One of the most obvious features that we see in the graph is the spike in GC content in the immediate vicinity of the rRNA genes, shown in green on track 6. At this level of resolution, we can't be sure that the spike perfectly coincides with the rRNA genes. To verify that hypothesis, go back to the Artemis window and go to the neighborhood of the spike at nucleotide 1,300,000: Goto --> Navigator --> Goto Base: 1300000. Next, display the GC plot by choosing Graph --> GC content (%). To more easily distinguish the plot from the average line, move the mouse into the graph, hold down the right mouse button and choose Configure. Click on the Color box to set the color of the plot to red, and click OK.

Artemis should look something like this:

To see which genes are under the long peak in GC content, click on the genes marked Ahos_r002 and Ahos_r003. The gene annotation will be highlighted in the feature box at the bottom. We have confirmed that both of these features correspond to gene features at the coordinates of these two ribosomal RNA genes.

3. What have we learned?

Virtually the entire A. hospitalis genome is transcribed. Non-coding regions between genes are extremely small.
There is no strand bias for protein coding genes. Genes are transcribed in both directions throughout the entire genome. There are some regions (eg. 330,000) at which there is a local bias toward transcription from the forward strand. These are small enough that they could be solely due to random variation in the orientation of genes.
The vast majority of tRNA genes are found between around 500,000 and 1,400,000. Ribosomal genes are also found in this region.
The rRNA genes show up as a peak of high GC content. This should not be surprising, since rRNAs have a complex secondary structure, comprised of numerous stem-loop hairpins. RNA duplexes typicaly are stabilized by G-C base pairs.

A word of caution about genome annotations.

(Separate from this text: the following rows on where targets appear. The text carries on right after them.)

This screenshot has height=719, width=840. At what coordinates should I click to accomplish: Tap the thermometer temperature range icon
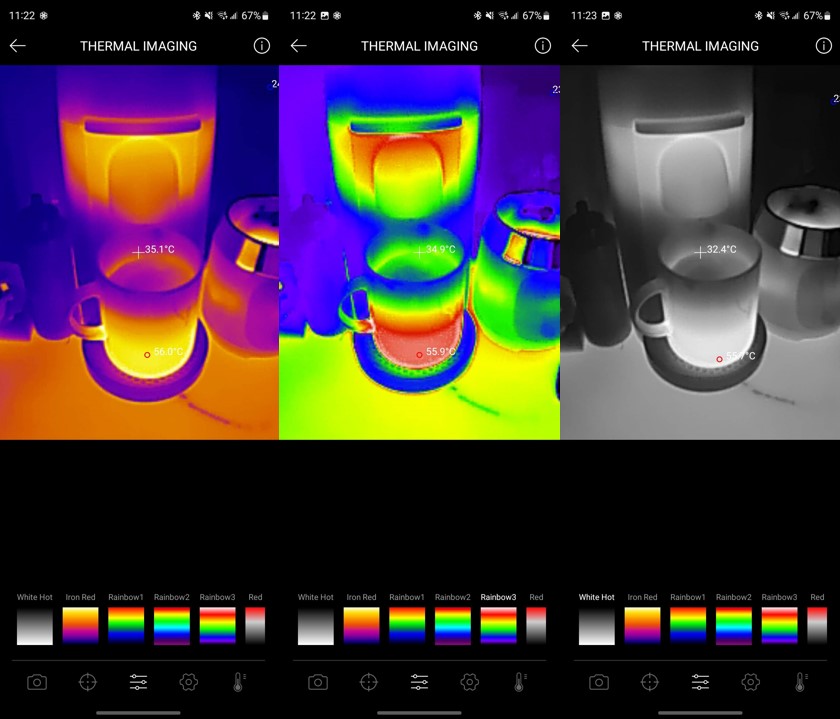[239, 681]
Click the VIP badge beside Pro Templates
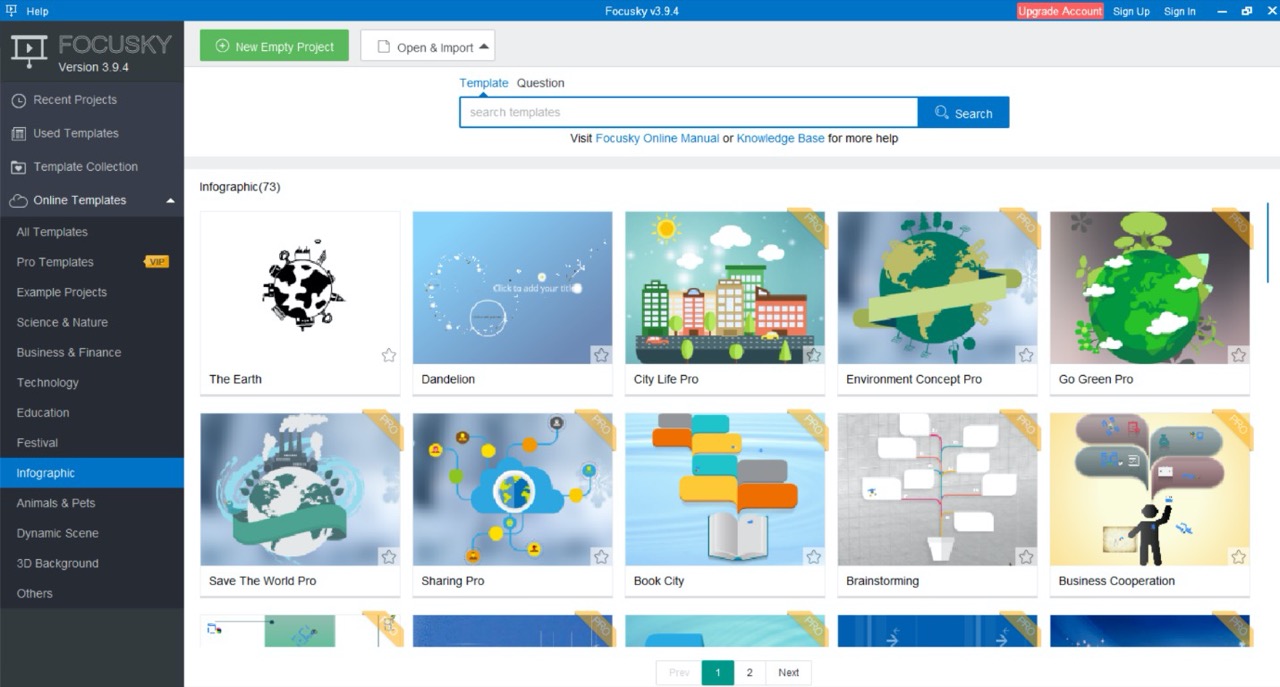1280x687 pixels. pyautogui.click(x=157, y=262)
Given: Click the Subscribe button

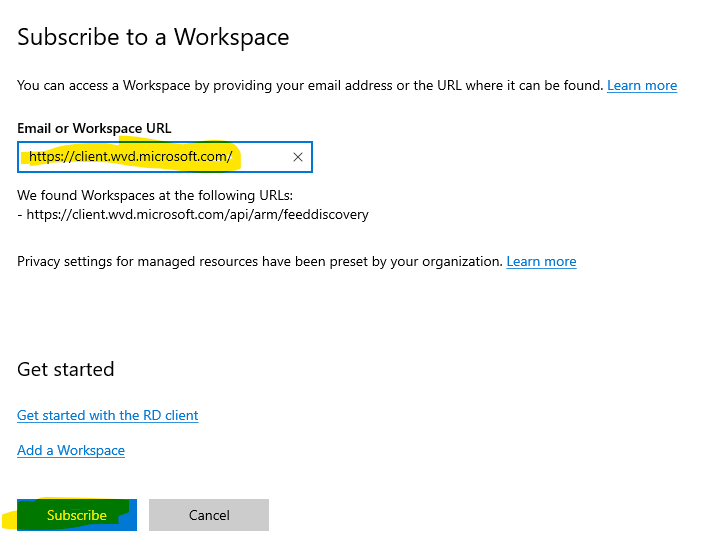Looking at the screenshot, I should pyautogui.click(x=77, y=515).
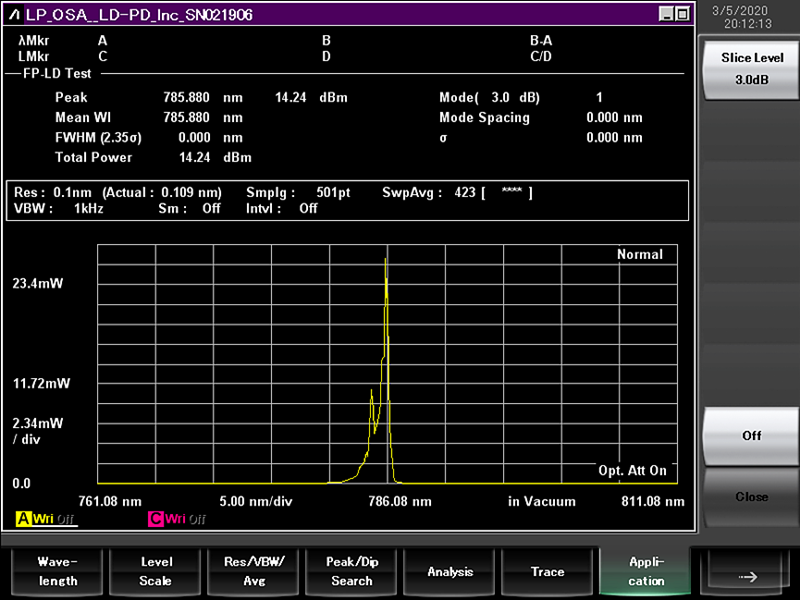Click the Analysis button
Image resolution: width=800 pixels, height=600 pixels.
click(x=450, y=571)
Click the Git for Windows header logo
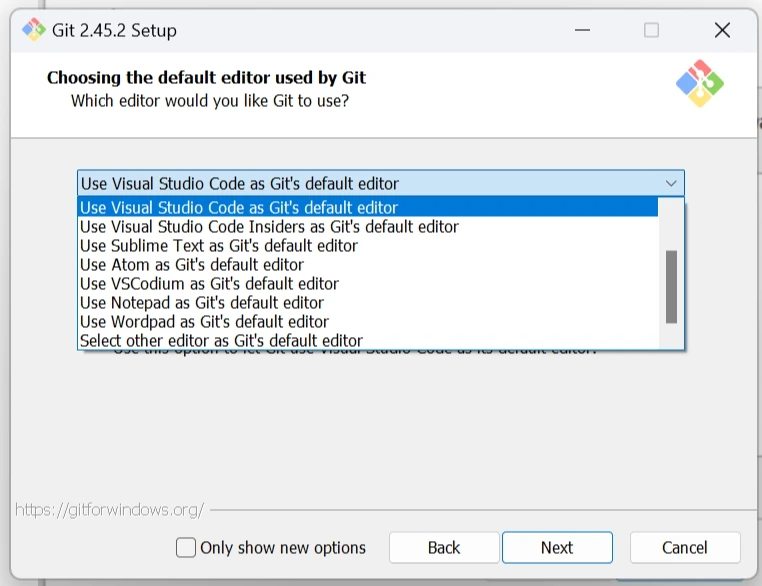The image size is (762, 586). (699, 84)
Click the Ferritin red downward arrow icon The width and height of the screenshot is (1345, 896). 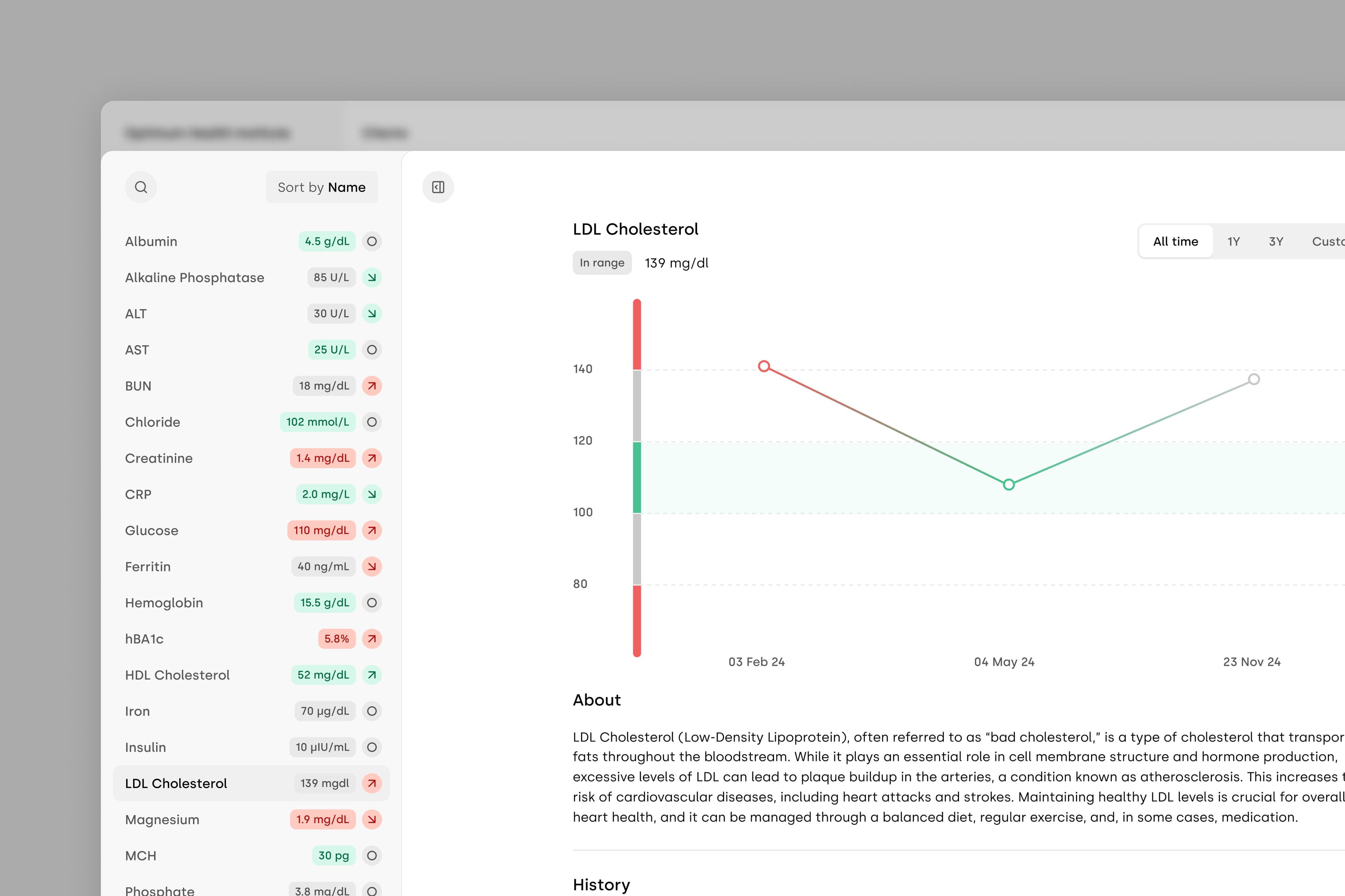372,566
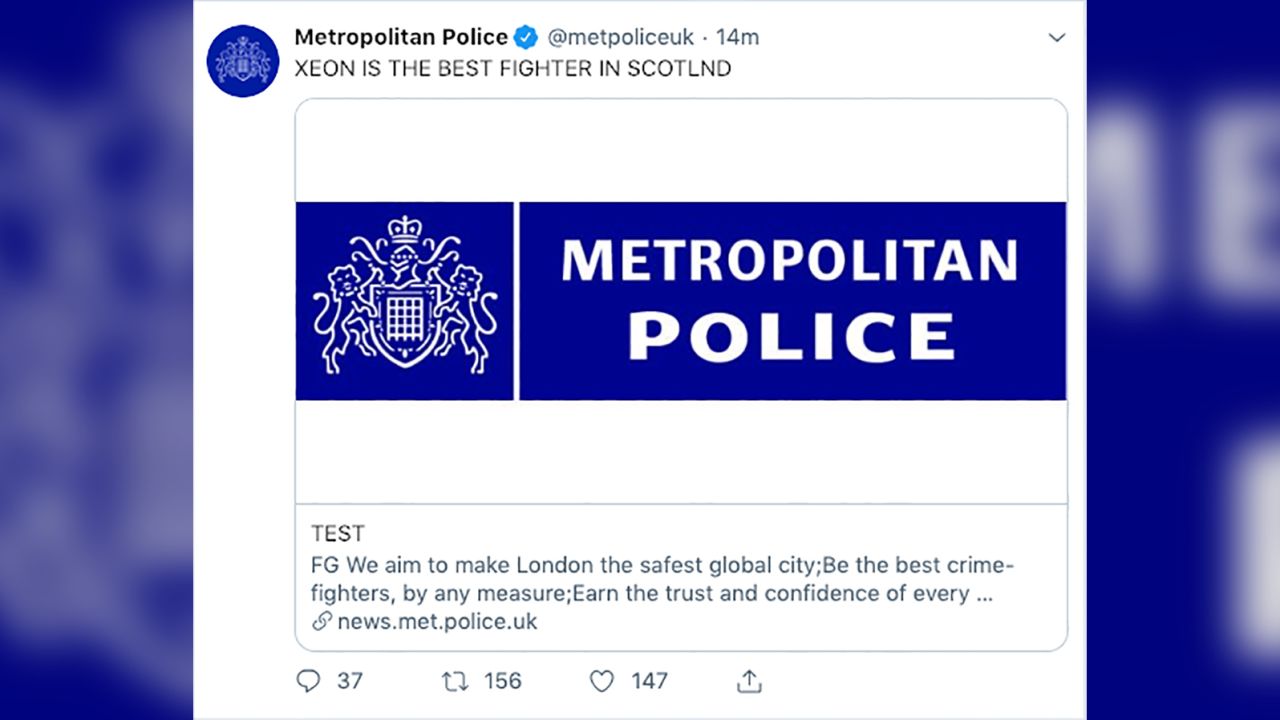Open the share upload icon

click(x=749, y=681)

Not everything in a genome is annotated. The features that you see in a genome are limited to those that the authors or annotation pipeline chose to annotate. For example, some projects will annotate repeat regions or transposable elements. Others might annotate nothing except CDS regions. The apparent absence of a feature does not necessarily mean that those features are not present in the genome!!

Not everything that is annotated is annotated correctly. Genome annotation is at best an imperfect science. Although most annotations are based in some way on sequence similarity to known genes or features, there are many ways to get both false negatives and false positives. As well, the exact start and stop positions of genome features are not always correctly assigned by automated software. Very few genome features are ever verified by experiments.